Sr. Design Project – Medtronic
LISPAT (Lost in Space and Time) is built to convert documents from their common pdf/docx format to txt, allowing for the use of Natural Language Processing on the provided data, with the goal of finding semantic similarities between two documents. Using methods such as text cleaning, top keyword counts, top ngram counts, and leveraging python libraries to get the most out of the data. It extracts the most valuable information from each document all in order to capture the original information, in a manner that preserves and increases its value, accessibility and usefulness.

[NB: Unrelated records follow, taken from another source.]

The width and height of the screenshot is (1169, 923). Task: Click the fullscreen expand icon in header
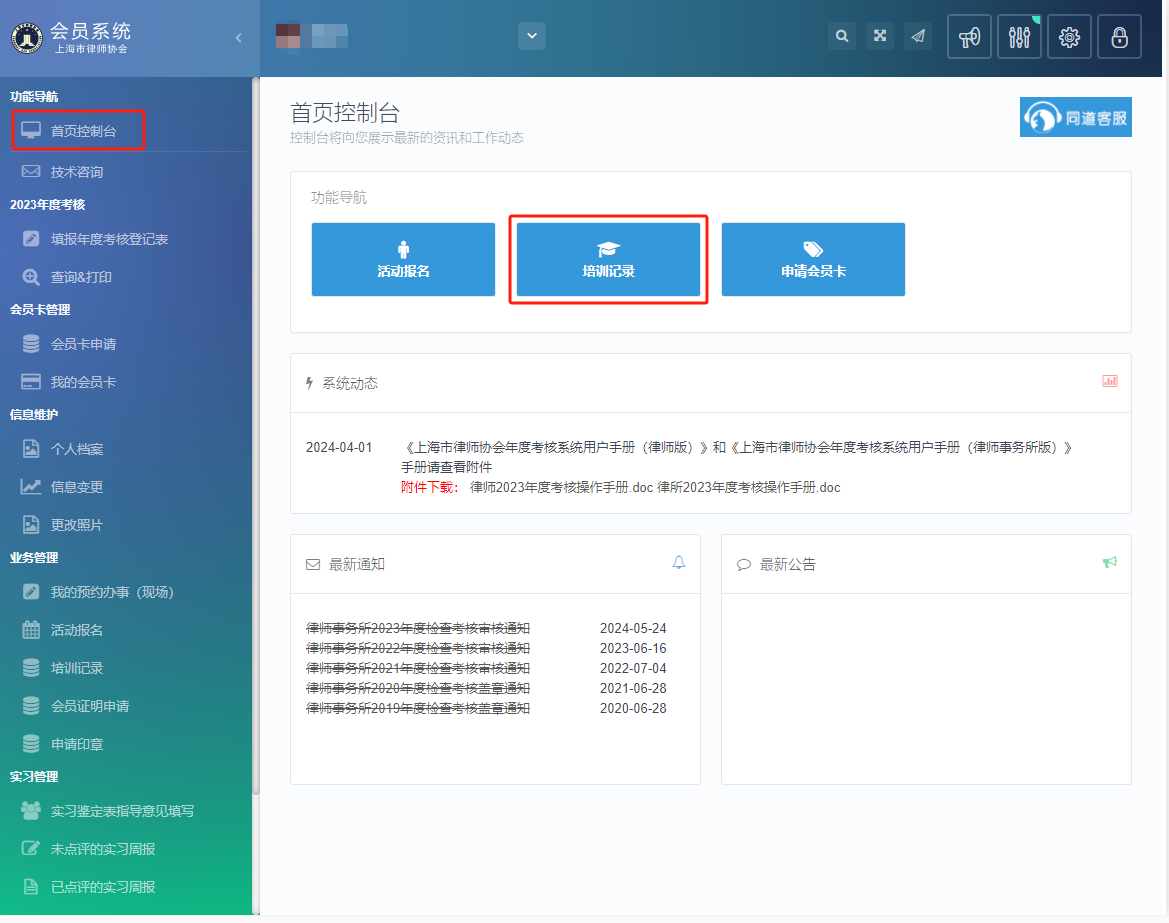click(x=880, y=36)
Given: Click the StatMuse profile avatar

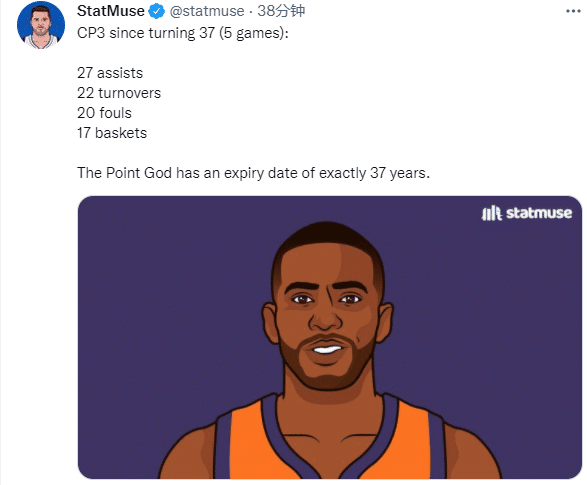Looking at the screenshot, I should tap(41, 25).
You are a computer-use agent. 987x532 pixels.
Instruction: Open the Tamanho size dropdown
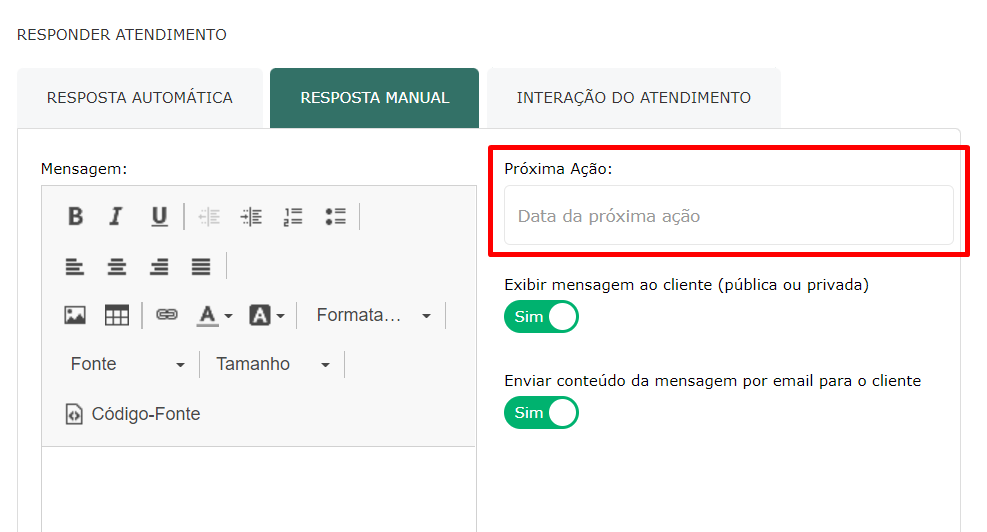[273, 364]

IMPORTANT: Please scroll down for some important notes.
Home - LISPAT's Home Page
API Reference - Detailed reference for LISPAT's API
Usage Guides - How to use LISPAT and its features
- Converts 2 uploaded pdf/docx/doc documents for comparison/analysis
- Finds top keywords in both documents
- Highlights selected top keywords
- Search for a keyword in specific document
- Visualize the document's term frequency on a graph
- Visualize the way that 2 documents use a particular word
Follow the home page link above to access LISPAT.
Notes about LISPAT.
- To clear a search, click "enter", once you have removed your search words.
- Search words are case sensitive.
- Selected keywords will contain any word that has the same character occurrences of the keyword.
For example: the word
words
is contained withinkeywords
. So keywords will show up in the term search. If you want to contain the whole word, please enter it in the search bar. - The documents will contain headers and footers from the pdf or docx document, due to the processing when converting the documents the data from each document is not perfectly formatted and some attributes may be missing.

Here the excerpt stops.